┌─ DATA EXTRACT
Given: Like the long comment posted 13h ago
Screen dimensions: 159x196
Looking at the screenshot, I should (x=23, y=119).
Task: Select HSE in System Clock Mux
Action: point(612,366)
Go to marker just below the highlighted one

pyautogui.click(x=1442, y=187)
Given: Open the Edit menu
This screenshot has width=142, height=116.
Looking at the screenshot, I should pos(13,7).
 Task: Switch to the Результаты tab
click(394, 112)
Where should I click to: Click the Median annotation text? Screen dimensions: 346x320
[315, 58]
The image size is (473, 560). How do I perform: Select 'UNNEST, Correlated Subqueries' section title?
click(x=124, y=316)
└─
EXERCISE DESCRIPTION
Present the data above as a numbered list with one entry per line, and leave out any blank lines.

THE OUTPUT
1. Given: Like the long comment posted 13h ago
2. Screen dimensions: 159x196
3. Looking at the screenshot, I should (x=23, y=119).
4. Task: Select HSE in System Clock Mux
5. Action: point(612,366)
6. Go to marker just below the highlighted one
7. pyautogui.click(x=1442, y=187)
8. Given: Open the Edit menu
9. This screenshot has width=142, height=116.
10. Looking at the screenshot, I should pos(13,7).
11.  Task: Switch to the Результаты tab
12. click(394, 112)
13. Where should I click to: Click the Median annotation text? Screen dimensions: 346x320
14. [315, 58]
15. The image size is (473, 560). How do I perform: Select 'UNNEST, Correlated Subqueries' section title?
16. click(x=124, y=316)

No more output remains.